Zu erledigen:
1 – Wer moderierte laut dem Text über die Wahlkampfdebatte in Salzburg die Diskussion?
2 – Setzen Sie den Text über die Wahlkampfdebatte in Salzburg im Anschluss an seinen letzten Satz fort.

Bereitgestellter Text:
====

Die Kleine Zeitung und die Bundesländerzeitungen setzen eigene Akzente. Im September hat sich der Wahlkampf nicht nur ins Fernsehen verlagert, wegen unzähliger Debatten, Duelle, Konfrontationen verlassen die Spitzenkandidaten kaum noch Wien und eilen von Studio zu Studio.
Auf Einladung der Kleinen Zeitung und der Bundesländerzeitungen trafen Sebastian Kurz, Pamela Rendi-Wagner, Norbert Hofer, Beate Meinl-Reisinger, Peter Pilz und Werner Kogler in Salzburg aufeinander – nicht im Studio, sondern im Landestheater, wo die 650 Plätze seit Tagen ausverkauft waren.
Erster Teil der Debatte:
Zweiter Teil der Debatte:
Moderiert von Antonia Gössinger (Kleine Zeitung) und Manfred Perterer (Salzburger Nachrichten) haben sich Kurz & Co. nicht nur mit den aktuellen Aufregern, sondern auch mit Grundsatzfragen, etwa die Entvölkerung des ländlichen Raumes, auseinandergesetzt.

====

Bereitgestelltes Material:
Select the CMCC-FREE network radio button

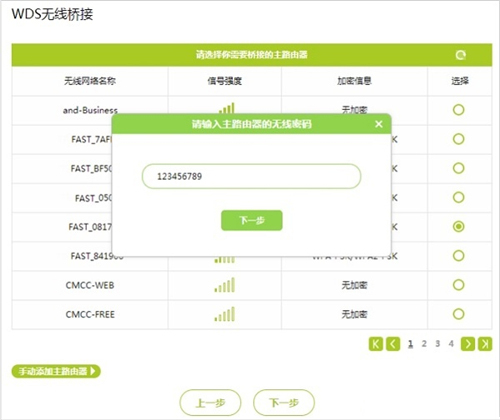[459, 314]
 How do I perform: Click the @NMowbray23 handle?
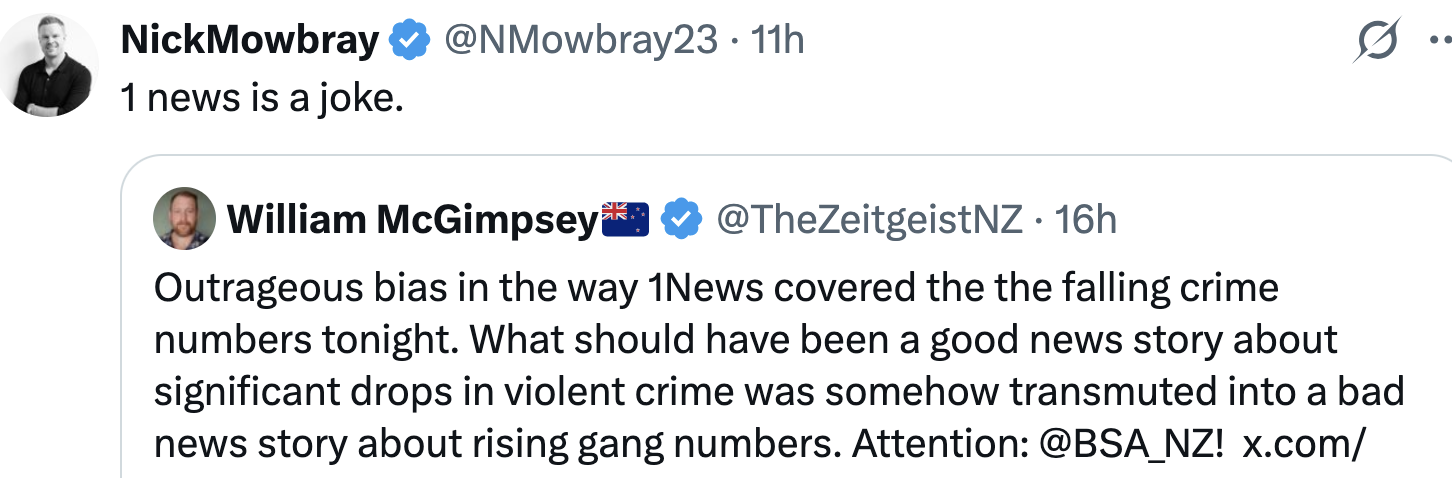(580, 41)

====

Antworten:
1 – Antonia Gössinger von der Kleinen Zeitung und Manfred Perterer von den Salzburger Nachrichten.

2 –
Das Interesse an der Debatte war enorm: Servus TV überträgt die Diskussion zeitversetzt um 20.15 Uhr.
"Ein Stück Aufklärung für Wähler"
Was macht eine gelungene Debatte von Spitzenkandidaten aus? „Es war sehr angenehm, dass Sachthemen auf den Tisch gekommen sind“, erklärt Andreas Koller, stellvertretender Chefredakteur der Salzburger Nachrichten. Er und Innenpolitik-Experten der Bundesländerzeitungen haben nach der Debatte eine kurze Analyserunde auf der Bühne des Salzburger Landestheaters eingelegt, Fazit: „Es war ein Stück Aufklärung für Wähler“ – dringend notwendig, denn „der Wahlkampf dauert schon zu lang – die Briten könnten das Unterhaus auflösen und schon am 15. Oktober wählen, und wir schleppen uns schon seit Mai dahin“, findet Koller.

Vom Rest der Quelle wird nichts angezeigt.